Quanta Magazine posted an article yesterday about the sum-product problem of Paul Erdős and Endre Szemerédi. This problem starts with a finite set of real numbers *A* then considers the size of the sets *A*+*A* and *A***A*. That is, if we add every element of *A* to every other element of *A*, how many distinct sums are there? If we take products instead, how many distinct products are there?

## Proven results

Erdős and Szemerédi proved that there are constants *c* and ε > 0 such that

max{|*A*+*A*|, |*A***A*|} ≥ *c*|*A*|^{1+ε}

In other words, either *A*+*A* or *A***A* is substantially bigger than *A*. Erdős and Szemerédi only proved that some positive ε exists, but they suspected ε could be chosen close to 1, i.e. that either |*A*+*A*| or |*A***A*| is bounded below by a fixed multiple of |*A*|² or nearly so. George Shakan later showed that one can take ε to be any value less than

1/3 + 5/5277 = 0.3342899…

but the conjecture remains that the upper limit on ε is 1.

## Python code

The following Python code will let you explore the sum-product conjecture empirically. It randomly selects sets of size *N* from the non-negative integers less than *R*, then computes the sum and product sets using set comprehensions.

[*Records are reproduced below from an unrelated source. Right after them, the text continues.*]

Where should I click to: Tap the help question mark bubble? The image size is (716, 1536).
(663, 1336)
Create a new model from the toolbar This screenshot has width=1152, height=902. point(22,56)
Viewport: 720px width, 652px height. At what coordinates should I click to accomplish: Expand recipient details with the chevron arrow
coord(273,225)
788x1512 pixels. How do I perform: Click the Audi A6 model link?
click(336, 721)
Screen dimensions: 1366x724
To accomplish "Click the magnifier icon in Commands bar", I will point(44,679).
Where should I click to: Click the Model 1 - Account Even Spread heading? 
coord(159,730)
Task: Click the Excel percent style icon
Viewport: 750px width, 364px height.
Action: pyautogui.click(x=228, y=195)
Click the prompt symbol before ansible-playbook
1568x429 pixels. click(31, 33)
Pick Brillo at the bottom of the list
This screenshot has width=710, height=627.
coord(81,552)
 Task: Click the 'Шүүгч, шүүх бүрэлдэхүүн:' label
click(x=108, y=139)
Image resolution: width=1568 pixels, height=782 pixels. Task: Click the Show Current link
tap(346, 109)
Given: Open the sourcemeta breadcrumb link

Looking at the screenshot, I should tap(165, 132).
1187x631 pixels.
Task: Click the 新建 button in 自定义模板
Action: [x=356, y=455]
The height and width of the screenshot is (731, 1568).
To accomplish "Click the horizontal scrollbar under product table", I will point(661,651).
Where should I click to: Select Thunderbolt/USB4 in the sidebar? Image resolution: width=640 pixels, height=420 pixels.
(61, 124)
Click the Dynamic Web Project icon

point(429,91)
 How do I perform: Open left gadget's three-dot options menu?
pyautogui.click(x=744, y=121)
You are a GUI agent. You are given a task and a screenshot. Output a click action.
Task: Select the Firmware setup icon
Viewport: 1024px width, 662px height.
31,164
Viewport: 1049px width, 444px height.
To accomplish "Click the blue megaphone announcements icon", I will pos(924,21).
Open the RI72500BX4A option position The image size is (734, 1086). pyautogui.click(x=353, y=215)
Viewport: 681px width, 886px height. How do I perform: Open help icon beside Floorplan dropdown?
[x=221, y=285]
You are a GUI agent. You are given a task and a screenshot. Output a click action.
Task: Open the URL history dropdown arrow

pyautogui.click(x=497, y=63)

from numpy.random import choice def trial(R, N): # R = integer range, N = sample size x = choice(R, N, replace=False) s = {a+b for a in x for b in x} p = {a*b for a in x for b in x} return (len(s), len(p))

When I first tried this code I thought it had a bug. I called `trial`

10 times and got the same values for |*A*+*A*| and |*A***A*| every time. That was because I chose *R* large relative to *N*. In that case, it is likely that every sum and every product will be unique, aside from the redundancy from commutativity. That is, if *R* >> *N*, it is likely that |*A*+*A*| and |*A***A*| will both equal *N*(*N*+1)/2. Things get more interesting when *N* is closer to *R*.

## Probability vs combinatorics

The Erdős-Szemerédi problem is a problem in combinatorics, looking for deterministic lower bounds. But it seems natural to consider a probabilistic extension. Instead of asking about **lower bounds** on |*A*+*A*| and |*A***A*| you could ask for the **distribution** on |*A*+*A*| and |*A***A*| when the sets *A* are drawn from some probability distribution.

If the set *A* is drawn from a continuous distribution, then |*A*+*A*| and |*A***A*| both equal *N*(*N*+1)/2 with probability 1. Only careful choices, ones that would happen randomly with probability zero, could prevent the sums and products from being unique, modulo commutativity, as in the case *R* >> *N* above.

If the set *A* is an arithmetic sequence then |*A*+*A*| is small and |*A***A*| is large, and the opposite holds if *A* is a geometric sequence. So it might be interesting to look at the correlation of |*A*+*A*| and |*A***A*| when *A* comes from a discrete distribution, such as choosing *N* integers uniformly from [1, *R*] when *N*/*R* is not too small.